Surgical resection followed by radiotherapy and temozolomide in newly diagnosed glioblastoma can prolong survival, but it is not curative. For patients with disease progression after frontline therapy, there is no standard of care, although further surgery, chemotherapy, and radiotherapy may be used. Antiangiogenic therapies may be appropriate for treating glioblastomas because angiogenesis is critical to tumor growth.

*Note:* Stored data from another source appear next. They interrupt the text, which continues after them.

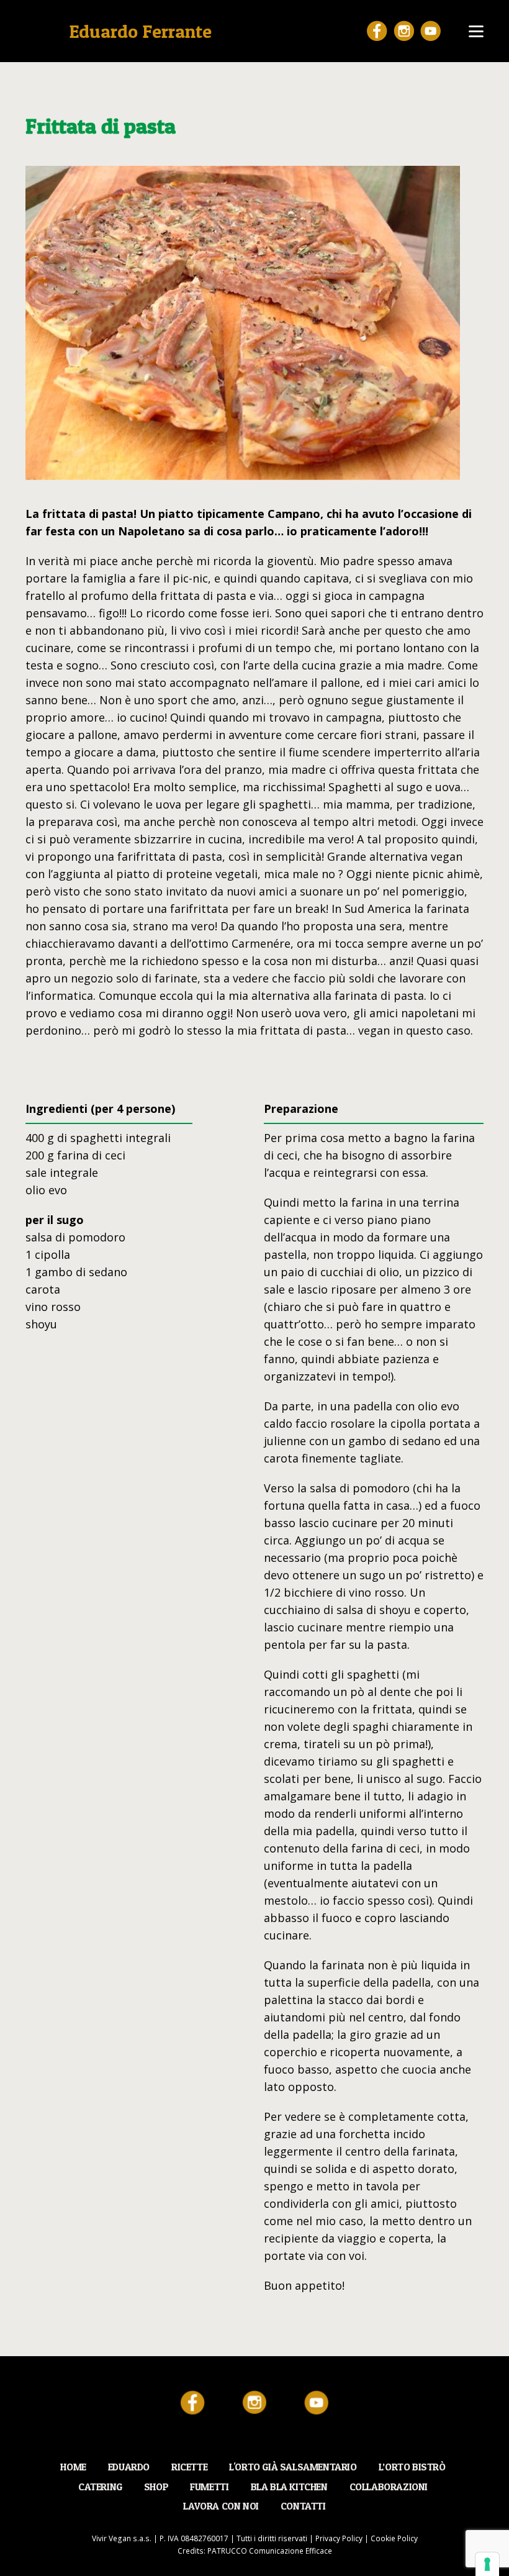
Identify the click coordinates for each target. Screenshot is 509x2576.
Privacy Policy (339, 2538)
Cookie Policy (394, 2538)
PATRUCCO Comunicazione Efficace (269, 2551)
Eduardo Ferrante (140, 31)
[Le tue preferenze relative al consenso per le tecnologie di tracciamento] (487, 2564)
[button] (476, 31)
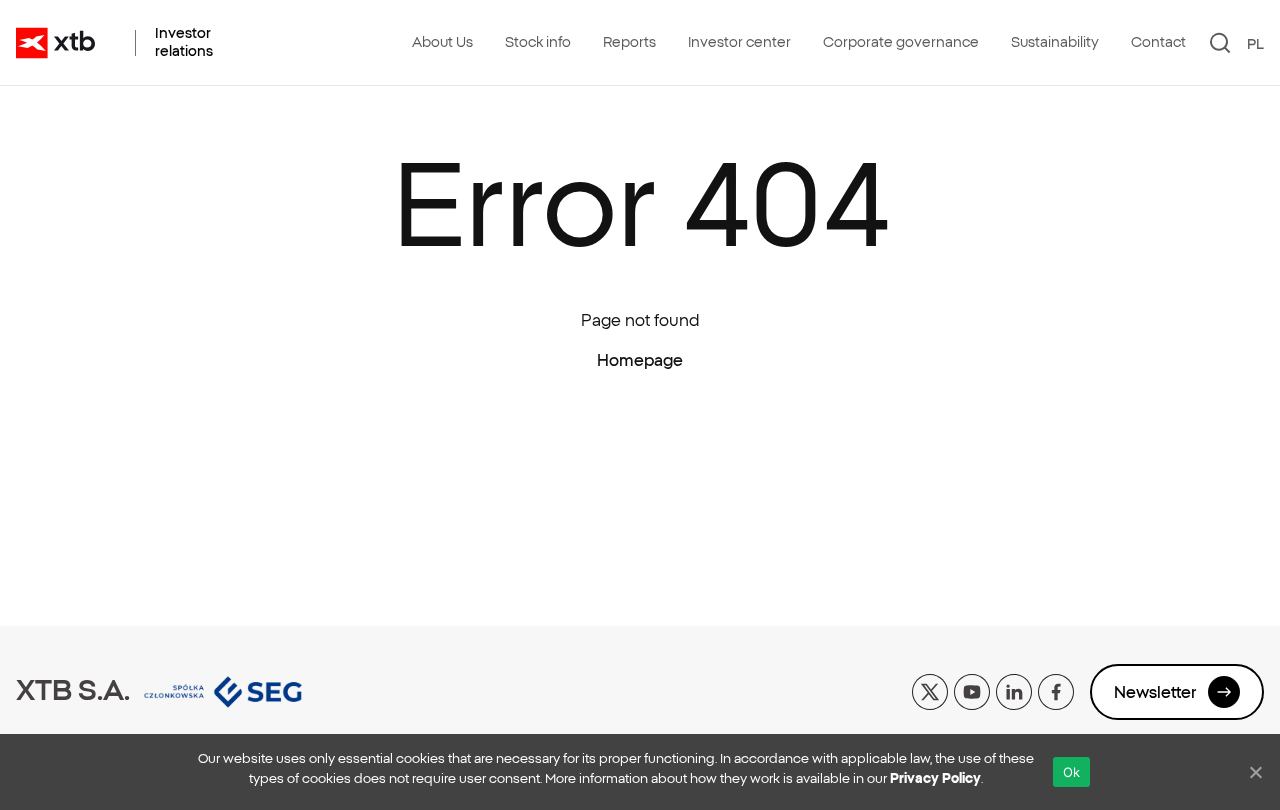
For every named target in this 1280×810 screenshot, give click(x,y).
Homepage (640, 360)
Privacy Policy (935, 778)
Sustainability (1055, 42)
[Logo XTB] (55, 43)
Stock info (538, 42)
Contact (1158, 42)
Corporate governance (901, 42)
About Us (442, 42)
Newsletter (1155, 692)
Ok (1072, 772)
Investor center (739, 42)
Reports (629, 42)
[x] (930, 690)
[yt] (972, 690)
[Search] (1220, 43)
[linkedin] (1014, 690)
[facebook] (1056, 690)
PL (1255, 44)
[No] (1255, 772)
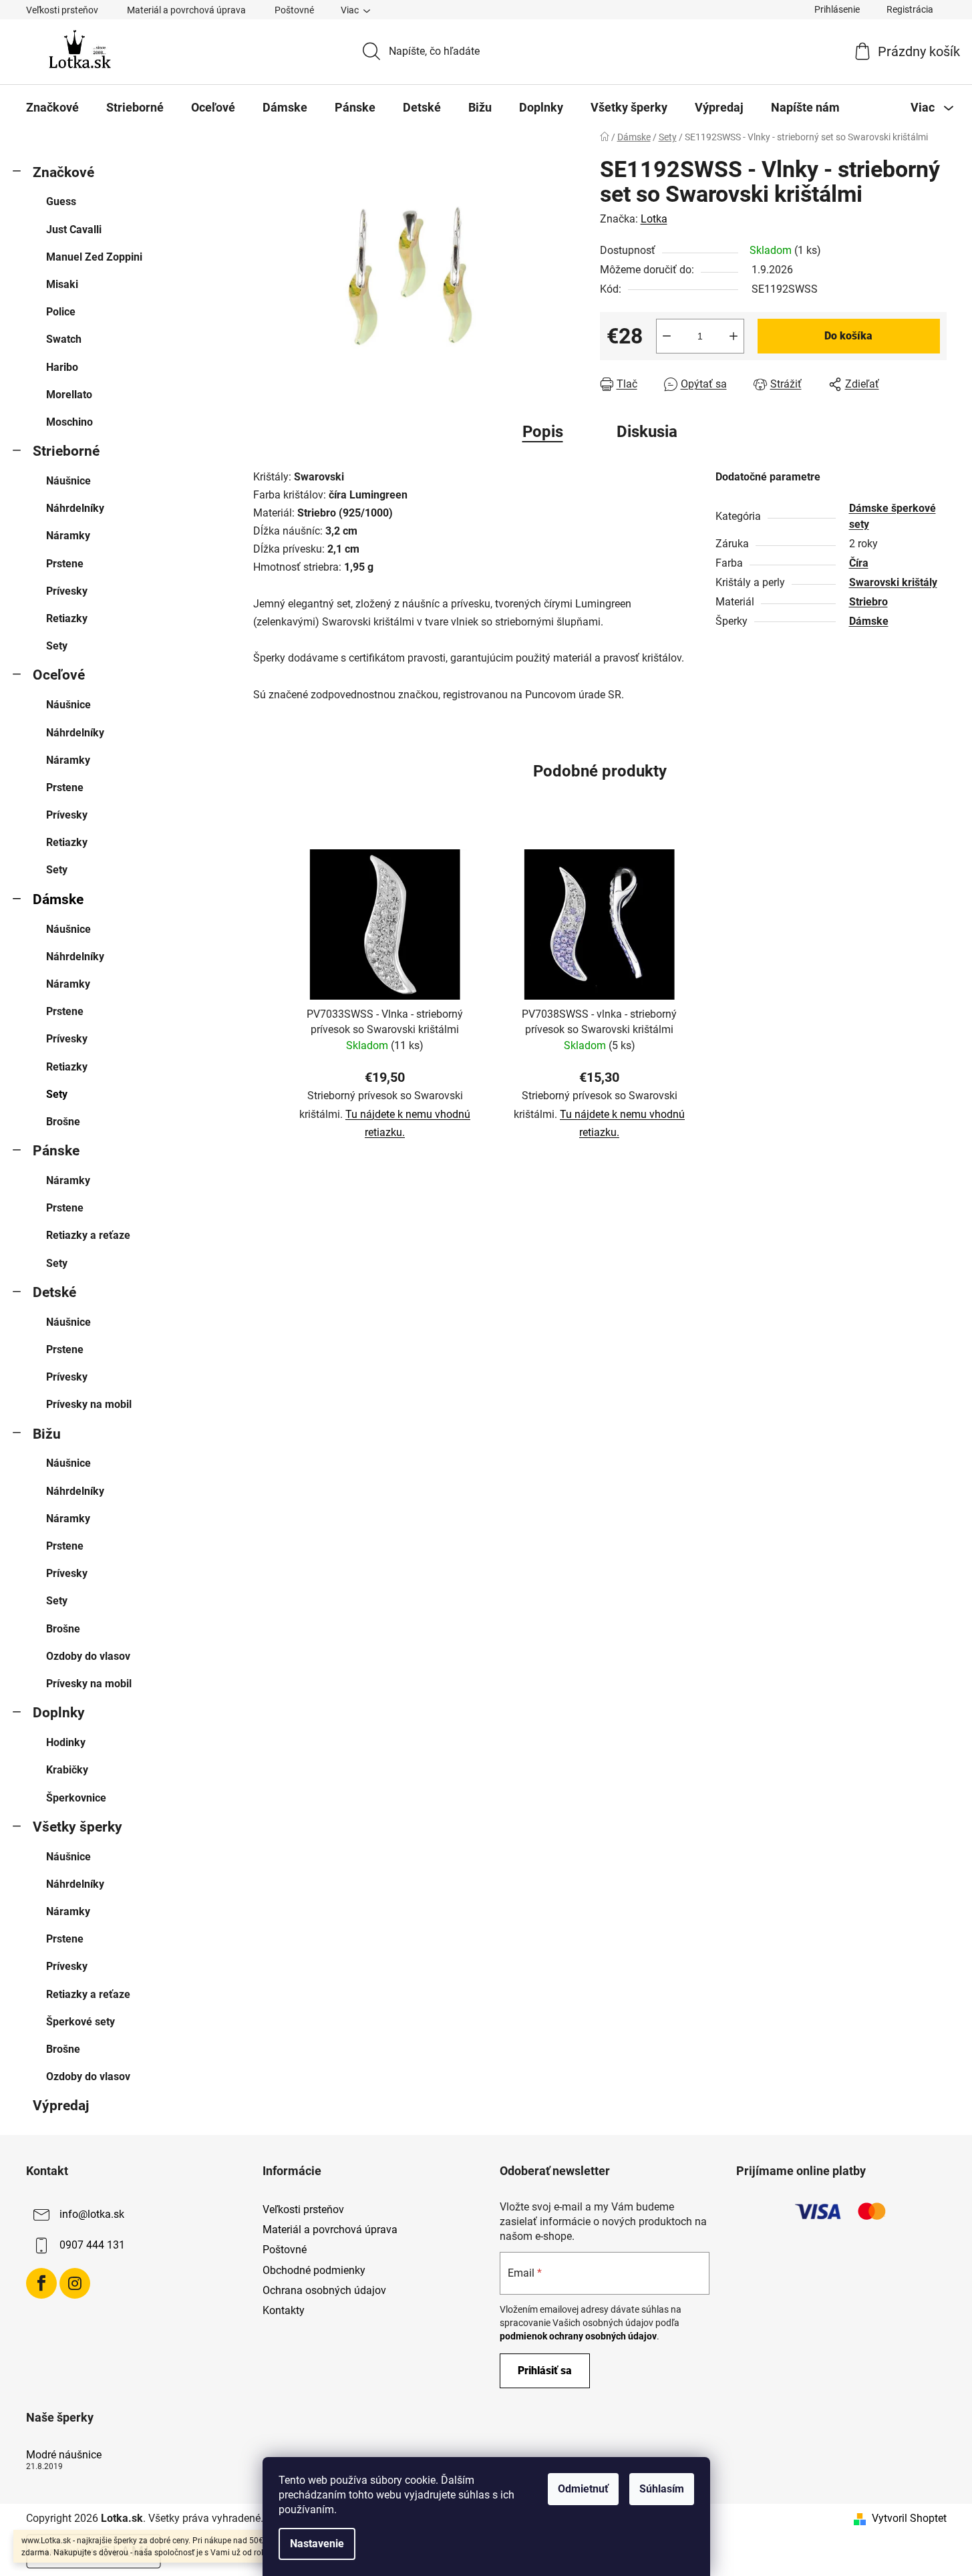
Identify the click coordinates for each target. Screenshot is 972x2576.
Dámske (58, 899)
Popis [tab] (542, 431)
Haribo (62, 367)
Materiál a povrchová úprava (186, 10)
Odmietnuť (583, 2488)
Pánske (56, 1151)
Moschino (69, 422)
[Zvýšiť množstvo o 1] (733, 336)
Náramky (68, 535)
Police (60, 311)
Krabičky (67, 1769)
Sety (56, 645)
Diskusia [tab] (647, 431)
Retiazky (67, 618)
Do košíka (848, 335)
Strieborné (66, 451)
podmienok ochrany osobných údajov (578, 2336)
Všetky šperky (77, 1827)
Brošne (63, 1121)
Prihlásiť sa (545, 2370)
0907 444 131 (92, 2245)
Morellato (69, 394)
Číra (858, 563)
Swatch (64, 339)
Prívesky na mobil (89, 1404)
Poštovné (294, 10)
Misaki (62, 284)
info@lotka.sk (91, 2214)
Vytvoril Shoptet (909, 2518)
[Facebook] (41, 2283)
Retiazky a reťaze (88, 1235)
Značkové (63, 172)
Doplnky (59, 1713)
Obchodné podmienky (314, 2270)
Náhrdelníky (75, 508)
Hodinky (66, 1742)
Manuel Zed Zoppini (94, 257)
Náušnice (68, 480)
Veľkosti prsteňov (62, 10)
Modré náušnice (64, 2455)
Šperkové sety (80, 2021)
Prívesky (67, 591)
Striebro (868, 601)
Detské (54, 1292)
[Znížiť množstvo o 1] (667, 336)
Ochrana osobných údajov (324, 2290)
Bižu (47, 1434)
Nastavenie (317, 2543)
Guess (61, 201)
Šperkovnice (76, 1798)
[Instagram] (74, 2283)
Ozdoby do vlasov (88, 1656)
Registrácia (909, 9)
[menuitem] (52, 107)
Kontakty (284, 2310)
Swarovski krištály (893, 582)
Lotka (654, 218)
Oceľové (59, 675)
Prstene (65, 563)
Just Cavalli (74, 229)
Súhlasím (661, 2488)
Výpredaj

In a large, noncomparative phase II trial, bevacizumab was evaluated alone and with irinotecan in patients with recurrent glioblastoma; combination treatment was associated with an estimated 6-month progression-free survival (PFS) rate of 50.3%, a median overall survival of 8.9 months, and a response rate of 37.8%. Single-agent bevacizumab also exceeded the predetermined threshold of activity for salvage chemotherapy (6-month PFS rate, 15%), achieving a 6-month PFS rate of 42.6% (p < 0.0001). On the basis of these results and those from another phase II trial, the US Food and Drug Administration granted accelerated approval of single-agent bevacizumab for the treatment of glioblastoma that has progressed following prior therapy. Potential antiangiogenic agents-such as cilengitide and XL184-also show evidence of single-agent activity in recurrent glioblastoma. Moreover, the use of antiangiogenic agents with radiation at disease progression may improve the therapeutic ratio of single-modality approaches. Overall, these agents appear to be well tolerated, with adverse event profiles similar to those reported in studies of other solid tumors. Further research is needed to determine the role of antiangiogenic therapy in frontline treatment and to identify the optimal schedule and partnering agents for use in combination therapy.

Figure 1

Molecular targets of antiangiogenic agents in glioblastoma. Cilengitide is a cyclic peptide that binds to and inhibits the activities of the alpha(v)beta(3) and alpha(v)beta(5) integrins. Bevacizumab is a humanized monoclonal immunoglobulin G1 antibody that binds to and inhibits VEGF-A. Aflibercept is a fusion protein that binds all isoforms of VEGF-A, as well as PlGF. Cediranib, sunitinib, vandetanib, XL184, and CT-322 are multireceptor tyrosine kinase inhibitors. ABT-510 is a nonapeptide that targets the thrombospondin-1 receptor CD36. Abbreviations: EGFR = epidermal growth factor receptor; PDGFR = platelet-derived growth factor receptor; PlGF = placental growth factor; VEGF-A = vascular endothelial growth factor A; VEGFR = vascular endothelial growth factor receptor.

Figure 2

Intravital microscopy images showing the effect of a single dose of bevacizumab on the intratumoral vascular phenotype of an orthotopic neuroblastoma (NB-1691 xenograft) model. Images were obtained on days 0, 1, 3, and 7. Original magnification was ×40. Vasculature of normal skin is also shown [19]. Reprinted with permission from Dickson PV, Hamner JB, Sims TL, et al. Bevacizumab-induced transient remodeling of the vasculature in neuroblastoma xenografts results in improved delivery and efficacy of systemically administered chemotherapy. Clin Cancer Res 2007;13:3942-3950; Figure 2.

Figure 3

Dose-dependent effect of radiation on VEGF protein expression. VEGF protein levels in LLC-conditioned medium are shown after radiation exposure. LLCs were plated in six-well plates at 25% confluence, allowed to attach overnight, and then irradiated with 0, 5, 10, or 20 Gy. Conditioned medium was collected every 24 hours and VEGF levels were normalized to cell number. Data are presented as mean plus standard error [70]. Abbreviations: LLC = Lewis lung carcinoma; VEGF = vascular endothelial growth factor. Reprinted with permission from Gorski DH, Beckett MA, Jaskowiak NT, et al. Blockage of the vascular endothelial growth factor stress response increases the antitumor effects of ionizing radiation. Cancer Res 1999;59:3374-3378; Figure 1B.